§ GIVEN DATA:
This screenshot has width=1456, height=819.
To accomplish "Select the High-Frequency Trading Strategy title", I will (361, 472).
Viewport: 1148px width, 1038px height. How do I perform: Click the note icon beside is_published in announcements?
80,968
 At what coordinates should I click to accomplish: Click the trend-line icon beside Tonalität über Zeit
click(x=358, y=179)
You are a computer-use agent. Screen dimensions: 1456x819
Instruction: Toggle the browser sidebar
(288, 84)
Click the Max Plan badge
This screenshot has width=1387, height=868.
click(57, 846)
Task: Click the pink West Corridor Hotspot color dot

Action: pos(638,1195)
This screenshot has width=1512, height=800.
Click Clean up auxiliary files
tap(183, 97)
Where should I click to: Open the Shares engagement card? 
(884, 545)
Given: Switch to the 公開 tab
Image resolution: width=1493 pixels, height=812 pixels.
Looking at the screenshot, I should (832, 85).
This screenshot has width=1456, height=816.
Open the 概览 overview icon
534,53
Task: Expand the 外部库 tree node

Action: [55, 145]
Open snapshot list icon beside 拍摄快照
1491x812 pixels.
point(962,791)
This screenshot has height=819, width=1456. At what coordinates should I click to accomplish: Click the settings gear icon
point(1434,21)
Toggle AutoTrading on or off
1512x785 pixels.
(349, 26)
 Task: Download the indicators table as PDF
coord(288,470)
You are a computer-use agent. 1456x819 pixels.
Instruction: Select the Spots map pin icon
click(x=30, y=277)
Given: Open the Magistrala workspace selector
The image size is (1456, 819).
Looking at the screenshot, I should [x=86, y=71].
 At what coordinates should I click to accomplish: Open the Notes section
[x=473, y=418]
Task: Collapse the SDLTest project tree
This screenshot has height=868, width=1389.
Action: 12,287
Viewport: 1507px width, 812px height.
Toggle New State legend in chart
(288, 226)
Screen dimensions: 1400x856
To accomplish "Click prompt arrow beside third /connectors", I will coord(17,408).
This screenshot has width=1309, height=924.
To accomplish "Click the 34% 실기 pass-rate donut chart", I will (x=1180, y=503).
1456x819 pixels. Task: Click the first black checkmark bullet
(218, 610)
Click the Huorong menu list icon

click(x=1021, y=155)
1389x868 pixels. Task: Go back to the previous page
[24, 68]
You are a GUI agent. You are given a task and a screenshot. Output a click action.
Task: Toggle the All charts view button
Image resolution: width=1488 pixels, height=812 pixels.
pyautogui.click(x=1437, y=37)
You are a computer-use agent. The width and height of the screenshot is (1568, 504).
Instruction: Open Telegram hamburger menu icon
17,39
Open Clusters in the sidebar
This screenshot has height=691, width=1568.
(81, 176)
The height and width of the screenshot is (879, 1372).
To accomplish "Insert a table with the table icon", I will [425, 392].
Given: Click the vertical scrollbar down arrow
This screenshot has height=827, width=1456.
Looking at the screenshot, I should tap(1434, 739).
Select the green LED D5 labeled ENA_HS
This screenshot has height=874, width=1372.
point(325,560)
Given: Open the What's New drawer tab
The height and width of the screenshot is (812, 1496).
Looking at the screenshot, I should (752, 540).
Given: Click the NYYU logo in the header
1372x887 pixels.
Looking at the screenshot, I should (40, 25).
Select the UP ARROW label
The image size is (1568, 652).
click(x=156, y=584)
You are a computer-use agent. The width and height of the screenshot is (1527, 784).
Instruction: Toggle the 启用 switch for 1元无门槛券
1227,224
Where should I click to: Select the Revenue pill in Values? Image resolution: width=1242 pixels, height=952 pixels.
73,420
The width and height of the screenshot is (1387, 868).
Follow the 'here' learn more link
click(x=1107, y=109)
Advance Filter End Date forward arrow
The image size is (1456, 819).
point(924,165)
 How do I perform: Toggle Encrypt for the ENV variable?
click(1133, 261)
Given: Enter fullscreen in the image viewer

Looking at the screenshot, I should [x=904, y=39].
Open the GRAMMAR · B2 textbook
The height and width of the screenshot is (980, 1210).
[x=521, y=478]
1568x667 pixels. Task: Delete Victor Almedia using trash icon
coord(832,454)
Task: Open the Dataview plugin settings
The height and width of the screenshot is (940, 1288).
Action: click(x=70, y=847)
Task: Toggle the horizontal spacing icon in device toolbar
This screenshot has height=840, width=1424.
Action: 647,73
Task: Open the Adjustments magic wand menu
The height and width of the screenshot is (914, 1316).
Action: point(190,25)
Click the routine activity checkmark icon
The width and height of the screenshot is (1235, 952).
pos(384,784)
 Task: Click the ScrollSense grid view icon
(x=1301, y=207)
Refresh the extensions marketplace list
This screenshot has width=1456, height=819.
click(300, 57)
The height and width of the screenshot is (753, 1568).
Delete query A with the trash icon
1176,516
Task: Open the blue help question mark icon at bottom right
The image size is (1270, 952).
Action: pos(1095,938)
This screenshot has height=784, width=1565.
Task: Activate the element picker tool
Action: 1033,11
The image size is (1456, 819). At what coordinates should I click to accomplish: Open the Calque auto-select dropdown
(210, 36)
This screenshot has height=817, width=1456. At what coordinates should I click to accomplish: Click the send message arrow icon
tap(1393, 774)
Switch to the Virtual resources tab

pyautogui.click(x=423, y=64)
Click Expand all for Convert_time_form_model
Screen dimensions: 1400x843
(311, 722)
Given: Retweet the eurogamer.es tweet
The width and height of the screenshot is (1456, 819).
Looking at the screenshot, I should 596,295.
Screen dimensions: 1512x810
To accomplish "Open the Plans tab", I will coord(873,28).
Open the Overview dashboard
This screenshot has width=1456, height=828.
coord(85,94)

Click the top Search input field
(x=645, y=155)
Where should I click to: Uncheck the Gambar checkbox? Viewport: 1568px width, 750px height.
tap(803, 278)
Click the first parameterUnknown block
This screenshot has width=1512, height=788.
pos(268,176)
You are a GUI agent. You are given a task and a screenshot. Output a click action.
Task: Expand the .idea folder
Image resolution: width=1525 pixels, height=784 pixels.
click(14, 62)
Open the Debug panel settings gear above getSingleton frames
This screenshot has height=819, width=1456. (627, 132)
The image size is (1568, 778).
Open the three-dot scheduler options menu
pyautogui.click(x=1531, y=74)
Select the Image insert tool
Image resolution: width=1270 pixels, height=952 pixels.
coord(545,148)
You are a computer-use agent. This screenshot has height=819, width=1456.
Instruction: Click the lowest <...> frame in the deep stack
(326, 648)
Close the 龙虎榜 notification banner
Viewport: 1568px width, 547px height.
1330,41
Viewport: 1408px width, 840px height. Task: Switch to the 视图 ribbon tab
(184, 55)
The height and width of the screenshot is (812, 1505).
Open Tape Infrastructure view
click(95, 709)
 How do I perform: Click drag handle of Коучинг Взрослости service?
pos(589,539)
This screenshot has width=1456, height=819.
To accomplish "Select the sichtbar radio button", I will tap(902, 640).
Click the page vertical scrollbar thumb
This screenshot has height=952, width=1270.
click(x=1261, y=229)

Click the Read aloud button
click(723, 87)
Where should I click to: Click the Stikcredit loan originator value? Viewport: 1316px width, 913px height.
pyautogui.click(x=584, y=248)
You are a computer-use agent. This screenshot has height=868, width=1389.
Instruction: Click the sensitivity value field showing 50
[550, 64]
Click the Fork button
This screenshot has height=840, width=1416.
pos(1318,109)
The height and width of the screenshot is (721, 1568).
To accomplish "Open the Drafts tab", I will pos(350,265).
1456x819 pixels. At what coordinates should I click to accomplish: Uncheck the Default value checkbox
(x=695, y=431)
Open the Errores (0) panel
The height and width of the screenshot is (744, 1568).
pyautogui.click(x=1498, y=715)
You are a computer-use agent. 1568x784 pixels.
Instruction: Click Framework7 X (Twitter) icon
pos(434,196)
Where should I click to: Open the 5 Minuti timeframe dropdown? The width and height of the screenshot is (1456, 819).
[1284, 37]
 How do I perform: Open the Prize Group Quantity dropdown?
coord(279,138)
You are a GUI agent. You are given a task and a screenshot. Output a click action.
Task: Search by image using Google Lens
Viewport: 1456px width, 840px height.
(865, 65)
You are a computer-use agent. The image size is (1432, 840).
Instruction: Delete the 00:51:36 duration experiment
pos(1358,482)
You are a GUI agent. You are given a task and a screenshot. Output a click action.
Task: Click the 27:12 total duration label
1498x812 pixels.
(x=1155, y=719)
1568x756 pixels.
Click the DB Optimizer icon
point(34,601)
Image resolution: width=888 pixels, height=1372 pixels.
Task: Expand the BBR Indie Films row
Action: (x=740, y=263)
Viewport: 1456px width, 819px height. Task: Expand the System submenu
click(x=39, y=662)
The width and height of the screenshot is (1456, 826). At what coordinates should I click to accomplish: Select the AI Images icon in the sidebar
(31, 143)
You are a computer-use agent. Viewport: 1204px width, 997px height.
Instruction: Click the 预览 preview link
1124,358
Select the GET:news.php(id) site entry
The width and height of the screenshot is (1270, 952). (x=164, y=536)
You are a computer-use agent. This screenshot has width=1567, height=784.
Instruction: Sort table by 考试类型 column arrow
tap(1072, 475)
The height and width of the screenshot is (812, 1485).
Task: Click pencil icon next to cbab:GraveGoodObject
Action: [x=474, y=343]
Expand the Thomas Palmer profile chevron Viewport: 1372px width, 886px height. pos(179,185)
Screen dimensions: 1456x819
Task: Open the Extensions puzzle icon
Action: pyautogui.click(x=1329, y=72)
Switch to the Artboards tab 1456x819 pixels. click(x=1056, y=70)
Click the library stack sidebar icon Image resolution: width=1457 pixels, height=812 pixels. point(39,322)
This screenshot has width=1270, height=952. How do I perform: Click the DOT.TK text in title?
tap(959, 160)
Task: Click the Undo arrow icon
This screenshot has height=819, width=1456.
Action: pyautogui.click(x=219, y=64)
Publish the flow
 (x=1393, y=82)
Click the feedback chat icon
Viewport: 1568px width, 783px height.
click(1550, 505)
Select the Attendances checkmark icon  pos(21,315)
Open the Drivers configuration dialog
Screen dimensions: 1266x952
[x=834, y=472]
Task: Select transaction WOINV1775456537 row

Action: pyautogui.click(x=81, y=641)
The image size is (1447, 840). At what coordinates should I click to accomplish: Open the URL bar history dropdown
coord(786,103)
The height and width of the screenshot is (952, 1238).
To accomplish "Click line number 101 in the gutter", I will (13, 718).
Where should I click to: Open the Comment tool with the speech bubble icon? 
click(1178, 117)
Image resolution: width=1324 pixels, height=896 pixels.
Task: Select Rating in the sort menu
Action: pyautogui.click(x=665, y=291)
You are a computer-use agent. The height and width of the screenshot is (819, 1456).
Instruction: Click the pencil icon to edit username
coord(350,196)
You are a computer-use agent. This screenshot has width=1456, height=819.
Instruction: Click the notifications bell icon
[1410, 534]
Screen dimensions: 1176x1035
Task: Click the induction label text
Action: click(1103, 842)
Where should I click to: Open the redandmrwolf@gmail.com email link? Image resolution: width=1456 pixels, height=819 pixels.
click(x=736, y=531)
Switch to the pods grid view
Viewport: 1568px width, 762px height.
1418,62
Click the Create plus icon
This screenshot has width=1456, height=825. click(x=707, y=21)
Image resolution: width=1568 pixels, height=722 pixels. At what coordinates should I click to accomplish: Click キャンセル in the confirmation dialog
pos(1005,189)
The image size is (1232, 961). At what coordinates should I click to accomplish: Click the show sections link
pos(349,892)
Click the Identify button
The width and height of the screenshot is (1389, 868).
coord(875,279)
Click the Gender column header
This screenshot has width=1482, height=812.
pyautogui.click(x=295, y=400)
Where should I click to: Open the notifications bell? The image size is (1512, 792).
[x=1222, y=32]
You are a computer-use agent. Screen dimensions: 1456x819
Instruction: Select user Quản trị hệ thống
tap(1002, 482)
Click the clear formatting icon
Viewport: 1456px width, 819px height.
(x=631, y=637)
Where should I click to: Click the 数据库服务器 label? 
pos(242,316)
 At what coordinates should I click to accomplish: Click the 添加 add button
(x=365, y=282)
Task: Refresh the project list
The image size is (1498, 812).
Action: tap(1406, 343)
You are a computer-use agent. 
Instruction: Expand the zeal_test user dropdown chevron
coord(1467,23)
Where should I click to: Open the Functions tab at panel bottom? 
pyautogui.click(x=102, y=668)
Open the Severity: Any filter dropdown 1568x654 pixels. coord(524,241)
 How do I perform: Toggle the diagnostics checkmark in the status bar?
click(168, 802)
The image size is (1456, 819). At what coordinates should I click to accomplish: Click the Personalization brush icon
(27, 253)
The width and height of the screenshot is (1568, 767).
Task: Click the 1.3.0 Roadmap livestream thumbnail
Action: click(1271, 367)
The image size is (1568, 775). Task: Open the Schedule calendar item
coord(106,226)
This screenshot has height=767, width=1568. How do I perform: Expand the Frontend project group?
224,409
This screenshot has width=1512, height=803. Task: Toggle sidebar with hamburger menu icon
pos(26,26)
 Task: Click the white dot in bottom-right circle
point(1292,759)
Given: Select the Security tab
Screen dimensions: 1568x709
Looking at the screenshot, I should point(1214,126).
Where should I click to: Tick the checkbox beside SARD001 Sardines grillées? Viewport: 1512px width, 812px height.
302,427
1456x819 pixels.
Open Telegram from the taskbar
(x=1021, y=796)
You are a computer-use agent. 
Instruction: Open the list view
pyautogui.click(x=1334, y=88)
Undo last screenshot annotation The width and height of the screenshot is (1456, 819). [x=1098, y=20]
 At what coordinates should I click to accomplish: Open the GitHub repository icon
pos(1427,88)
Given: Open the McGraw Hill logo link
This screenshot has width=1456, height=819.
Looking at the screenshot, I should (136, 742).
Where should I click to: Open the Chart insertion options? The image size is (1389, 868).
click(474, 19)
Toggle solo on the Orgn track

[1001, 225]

§ ASSIGNMENT: Print the lines above from the one with "This screenshot has height=827, width=1456." through the one with "Given: Open the What's New drawer tab", both included, exactly as written and nothing more.

§ ANSWER BELOW:
This screenshot has height=827, width=1456.
Looking at the screenshot, I should tap(1434, 739).
Select the green LED D5 labeled ENA_HS
This screenshot has height=874, width=1372.
point(325,560)
Given: Open the What's New drawer tab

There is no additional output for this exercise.